___ Passage ___
Single-celled predator evolves tiny, human-like 'eye'

A single-celled marine plankton evolved a miniature version of a multi-cellular eye, possibly to help see its prey better, according to University of British Columbia (UBC) research published today in Nature. In fact, the 'ocelloid' within the planktonic predator looks so much like a complex eye that it was originally mistaken for the eye of an animal that the plankton had eaten.

“It’s an amazingly complex structure for a single-celled organism to have evolved,” said lead author Greg Gavelis, a zoology PhD student at UBC. “It contains a collection of sub-cellular organelles that look very much like the lens, cornea, iris and retina of multicellular eyes found in humans and other larger animals.”

Scientists still don’t know exactly how the marine plankton, called warnowiids, use the eye. Warnowiids use small harpoon-like structures to hunt prey cells in the plankton, many of which are transparent.

The researchers speculate that the eye helps warnowiids detect shifts in light as it passes through their transparent prey. The structure could then send chemical messages to other parts of the cell, showing them in which direction to hunt.
___
| Work request |
Reproduce the passage about the plankton's eye word for word. Start at the words "The researchers speculate" and stop after "direction to hunt.".
___ Data for analysis ___
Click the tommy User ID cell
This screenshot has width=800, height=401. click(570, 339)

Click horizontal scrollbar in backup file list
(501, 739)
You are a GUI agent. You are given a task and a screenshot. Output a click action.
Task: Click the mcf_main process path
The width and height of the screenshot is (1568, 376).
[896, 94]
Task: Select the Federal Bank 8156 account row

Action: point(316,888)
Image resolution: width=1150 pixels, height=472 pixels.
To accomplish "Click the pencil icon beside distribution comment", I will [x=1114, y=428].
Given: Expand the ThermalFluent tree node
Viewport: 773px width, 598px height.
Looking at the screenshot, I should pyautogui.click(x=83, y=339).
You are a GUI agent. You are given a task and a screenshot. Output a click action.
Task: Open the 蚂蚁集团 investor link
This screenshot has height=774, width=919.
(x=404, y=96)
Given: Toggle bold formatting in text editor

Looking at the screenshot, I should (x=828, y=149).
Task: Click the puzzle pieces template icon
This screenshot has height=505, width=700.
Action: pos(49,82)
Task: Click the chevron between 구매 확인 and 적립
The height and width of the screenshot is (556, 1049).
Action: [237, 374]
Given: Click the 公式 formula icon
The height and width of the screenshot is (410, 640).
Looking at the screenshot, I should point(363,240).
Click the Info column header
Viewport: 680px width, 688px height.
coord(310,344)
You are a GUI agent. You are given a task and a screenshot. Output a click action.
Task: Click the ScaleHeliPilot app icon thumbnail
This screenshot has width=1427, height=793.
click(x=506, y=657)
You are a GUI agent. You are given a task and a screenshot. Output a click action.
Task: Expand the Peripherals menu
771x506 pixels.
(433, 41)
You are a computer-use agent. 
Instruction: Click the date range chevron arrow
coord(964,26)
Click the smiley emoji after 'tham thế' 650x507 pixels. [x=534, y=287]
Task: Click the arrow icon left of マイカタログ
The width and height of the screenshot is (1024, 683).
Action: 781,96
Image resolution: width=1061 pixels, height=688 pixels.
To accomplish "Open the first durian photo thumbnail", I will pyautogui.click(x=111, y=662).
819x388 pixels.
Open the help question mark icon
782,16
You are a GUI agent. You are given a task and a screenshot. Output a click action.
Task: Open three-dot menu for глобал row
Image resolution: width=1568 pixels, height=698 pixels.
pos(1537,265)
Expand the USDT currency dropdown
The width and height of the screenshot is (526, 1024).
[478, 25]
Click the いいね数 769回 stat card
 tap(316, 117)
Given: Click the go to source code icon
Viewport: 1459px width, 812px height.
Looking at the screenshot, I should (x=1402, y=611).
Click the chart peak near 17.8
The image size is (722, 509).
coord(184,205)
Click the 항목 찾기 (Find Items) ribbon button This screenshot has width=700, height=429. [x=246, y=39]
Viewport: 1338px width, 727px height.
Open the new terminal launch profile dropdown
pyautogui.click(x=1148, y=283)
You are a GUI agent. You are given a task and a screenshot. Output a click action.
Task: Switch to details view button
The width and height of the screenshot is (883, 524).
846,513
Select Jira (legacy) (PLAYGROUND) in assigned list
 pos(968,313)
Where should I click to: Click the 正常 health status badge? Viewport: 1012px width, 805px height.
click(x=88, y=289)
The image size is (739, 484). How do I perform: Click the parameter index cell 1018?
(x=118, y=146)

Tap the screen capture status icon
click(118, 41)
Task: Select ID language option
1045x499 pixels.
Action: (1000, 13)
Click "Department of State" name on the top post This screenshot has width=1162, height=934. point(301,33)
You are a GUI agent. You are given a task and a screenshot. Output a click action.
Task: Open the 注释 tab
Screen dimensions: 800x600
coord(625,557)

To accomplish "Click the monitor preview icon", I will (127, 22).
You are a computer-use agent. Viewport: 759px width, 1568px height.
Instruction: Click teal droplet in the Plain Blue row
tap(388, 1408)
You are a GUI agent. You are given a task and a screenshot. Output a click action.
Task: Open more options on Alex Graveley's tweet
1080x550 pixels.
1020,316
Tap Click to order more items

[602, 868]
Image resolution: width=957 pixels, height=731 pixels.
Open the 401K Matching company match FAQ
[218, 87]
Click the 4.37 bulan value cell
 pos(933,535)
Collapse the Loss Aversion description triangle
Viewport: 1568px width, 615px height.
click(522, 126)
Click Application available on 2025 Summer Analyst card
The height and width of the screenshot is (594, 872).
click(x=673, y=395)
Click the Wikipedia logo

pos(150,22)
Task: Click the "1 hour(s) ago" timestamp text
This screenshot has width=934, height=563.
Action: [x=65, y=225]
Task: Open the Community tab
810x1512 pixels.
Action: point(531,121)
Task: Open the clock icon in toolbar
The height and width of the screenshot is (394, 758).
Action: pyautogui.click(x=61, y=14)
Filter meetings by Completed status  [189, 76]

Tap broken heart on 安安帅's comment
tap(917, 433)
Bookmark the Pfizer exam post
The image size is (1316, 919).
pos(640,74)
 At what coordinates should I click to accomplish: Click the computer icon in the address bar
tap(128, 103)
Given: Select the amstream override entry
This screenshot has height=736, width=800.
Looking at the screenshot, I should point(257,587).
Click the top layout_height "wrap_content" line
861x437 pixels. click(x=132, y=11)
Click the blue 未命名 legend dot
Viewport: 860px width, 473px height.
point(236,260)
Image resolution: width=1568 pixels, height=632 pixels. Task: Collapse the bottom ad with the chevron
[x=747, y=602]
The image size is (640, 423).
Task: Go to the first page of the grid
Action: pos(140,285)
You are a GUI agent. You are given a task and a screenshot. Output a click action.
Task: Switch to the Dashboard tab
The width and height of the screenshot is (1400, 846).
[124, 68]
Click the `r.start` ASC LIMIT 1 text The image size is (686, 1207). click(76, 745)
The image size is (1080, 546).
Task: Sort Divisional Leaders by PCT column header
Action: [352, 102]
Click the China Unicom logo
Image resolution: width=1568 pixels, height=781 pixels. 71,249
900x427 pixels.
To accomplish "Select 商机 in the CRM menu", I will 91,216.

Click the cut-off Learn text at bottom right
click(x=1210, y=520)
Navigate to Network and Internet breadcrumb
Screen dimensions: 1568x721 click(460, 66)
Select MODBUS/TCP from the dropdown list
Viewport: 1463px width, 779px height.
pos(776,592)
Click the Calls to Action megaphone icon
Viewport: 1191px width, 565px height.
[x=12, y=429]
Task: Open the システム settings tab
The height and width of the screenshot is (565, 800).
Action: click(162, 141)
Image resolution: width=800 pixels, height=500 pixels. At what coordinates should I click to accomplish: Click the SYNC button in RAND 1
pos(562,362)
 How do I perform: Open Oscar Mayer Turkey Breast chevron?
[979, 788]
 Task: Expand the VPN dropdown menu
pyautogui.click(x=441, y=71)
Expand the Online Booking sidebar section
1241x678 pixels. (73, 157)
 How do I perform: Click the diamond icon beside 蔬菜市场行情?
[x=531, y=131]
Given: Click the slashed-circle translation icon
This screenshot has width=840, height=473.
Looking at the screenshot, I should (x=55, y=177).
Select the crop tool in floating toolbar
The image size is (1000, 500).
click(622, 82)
___
| Output of the exercise |
The researchers speculate that the eye helps warnowiids detect shifts in light as it passes through their transparent prey. The structure could then send chemical messages to other parts of the cell, showing them in which direction to hunt.